La profusión con que algunos medios de prensa anuncian la presencia de nuevos dispositivos de comunicación en el mercado se parece, quizá demasiado, al entusiasmo de los gobiernos que propenden por la anexión a la tecnología, la cobertura total de la Web y el triunfo de la razón digital en su territorio.
Hace cosa de veinte años, cuando el mundo comenzó a transitar hacia la Galaxia Internet, muchos gobiernos (y toda la gran prensa) coincidieron en la importancia estratégica de meter a la sociedad civil en ese proyecto modernizador a como diera lugar.
Como lo advirtiera en su momento Manuel Castells, Internet se convirtió en el tejido de la vida humana y las tecnología de la información en el «equivalente histórico de lo que supuso la electricidad en la era industrial.
Impulsos consumistas
En la realización de esa meta coinciden las estimulantes ofertas de equipos fabricados por poderosas firmas tecnológicas, cadenas de medios y proveedores de contenidos y la esmerada atención de los operadores de redes. Todos empeñados en convertir a la gente en consumidora insaciable de sus productos y servicios.
Salvo parajes alejados -que aún no cuentan con señal, por razones geográficas más que por carencias técnicas-, prácticamente todo el territorio está cubierto por autopistas de banda ancha de última generación: una urdimbre de cables, celdas, antenas, centrales, frecuencias electromagnéticas, canales submarinos, satélites, etc. con capacidad para transportar todas las comunicaciones de la población actual multiplicada por 20, o 30 veces.
Desde luego, hay que tener en cuenta que la cobertura de red es una cosa y el acceso es otra, parecida. Pero distinta. Aquella es condición necesaria, pero no suficiente. Para acceder a la red se debe contar con, al menos, un aparato adecuado: teléfono, tablet, computador y su respectiva conexión activa. Hay sobre-oferta de teléfonos de todo tipo, tamaño y condición. En cuanto a líneas activas, ya hay más de una per cápita.
Empeñados en privatizar
No falta quien se pregunte cómo fue que gobiernos empeñados en privatizar a como fuera de las empresas públicas de comunicaciones, enseguida decidieron destinar jugosos recursos a la adecuación de la infraestructura y a la promoción del uso de tecnologías que acababan de feriar.

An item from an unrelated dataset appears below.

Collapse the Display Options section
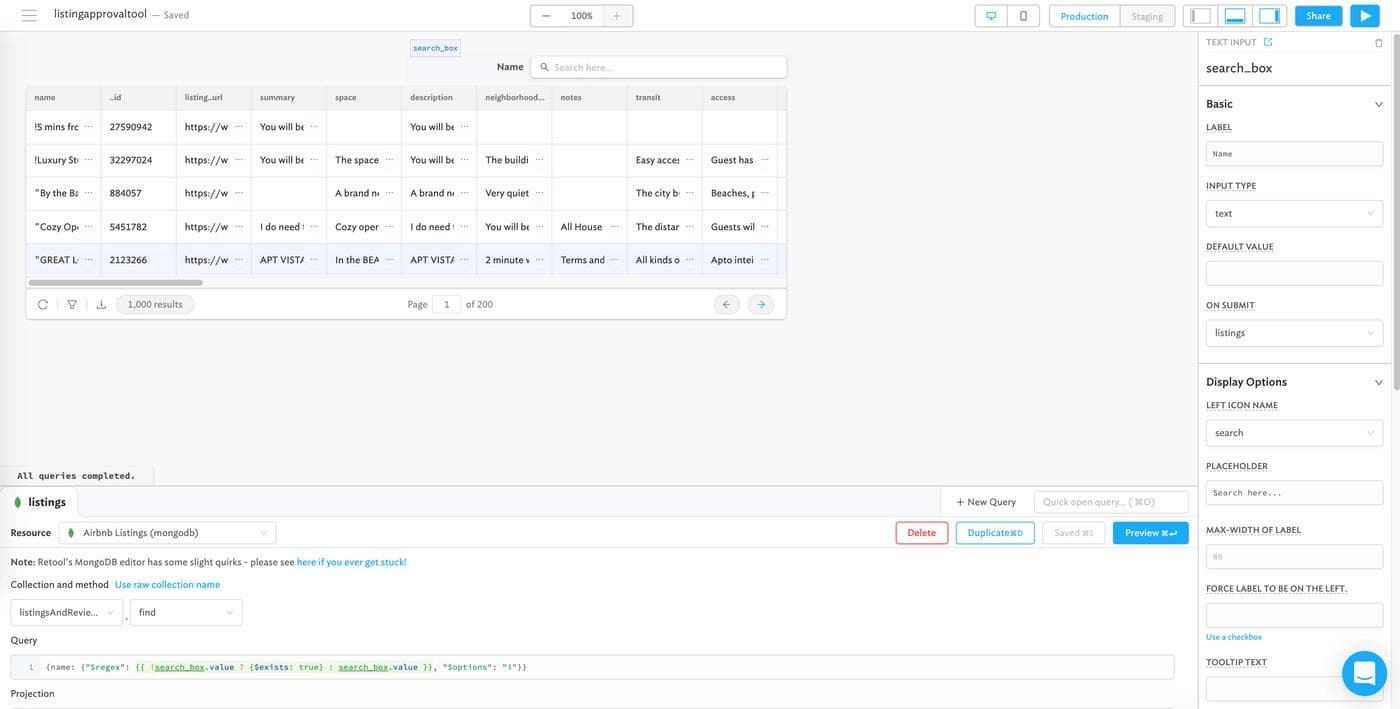The width and height of the screenshot is (1400, 709). pyautogui.click(x=1378, y=382)
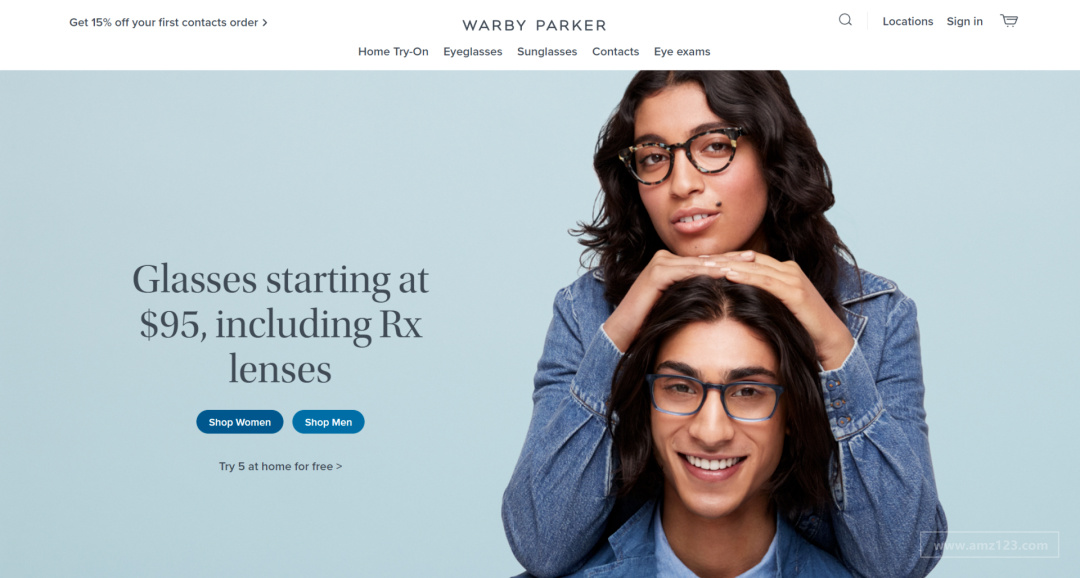This screenshot has width=1080, height=578.
Task: Open the shopping cart icon
Action: tap(1009, 21)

Es razonable suponer que se trataba de una estrategia de quíntuple efecto: reducción de las funciones a cargo del estado, gestión privada de la información, fortalecimiento de los grandes operadores, control sobre la población civil y ampliación del consumismo tecnológico.
El caso de Telecom, en Colombia, ilustra un fenómeno que alcanzó su clímax en la primera parte del ochenio ubérrimo. Las principales instalaciones de la empresa -con presencia en zonas selváticas y regiones apartadas- fueron ocupadas por el ejército, mientras que los directivos se ocupaban de concluir a entrega a Telefónica, que compró la mitad de las acciones. Nada extraño se ve hoy en el hecho de que el por entonces presidente de Telecom ocupe en la actualidad el mismo cargo en la sucursal local de Telefónica.
De ñapa
Entre los activos que el país transfirió a Telefónica (además de los derechos a uso del espacio electro magnético, las bases de clientes y los contratos de comunicaciones con el estado), pasa desapercibido uno de valor incalculable: los bancos donde reposan infinidad de mensajes, registros y datos de los ciudadanos colombianos.
En los años 60, por ejemplo, las oficinas de Telecom expedían, a nombre de la UIT, una tarjeta postal, que hacía las veces de documento de identidad para menores de edad ¿Qué se hicieron esos archivos?
Con esa información obtenida de ñapa, los operadores privados pueden hacer enormes transacciones. No sólo venden bases de datos privados si no, lo que es más importante, pueden cruzarlas con bases como las que poseen, entre otros, los servicios de inteligencia y que también se filtran a mejores postores.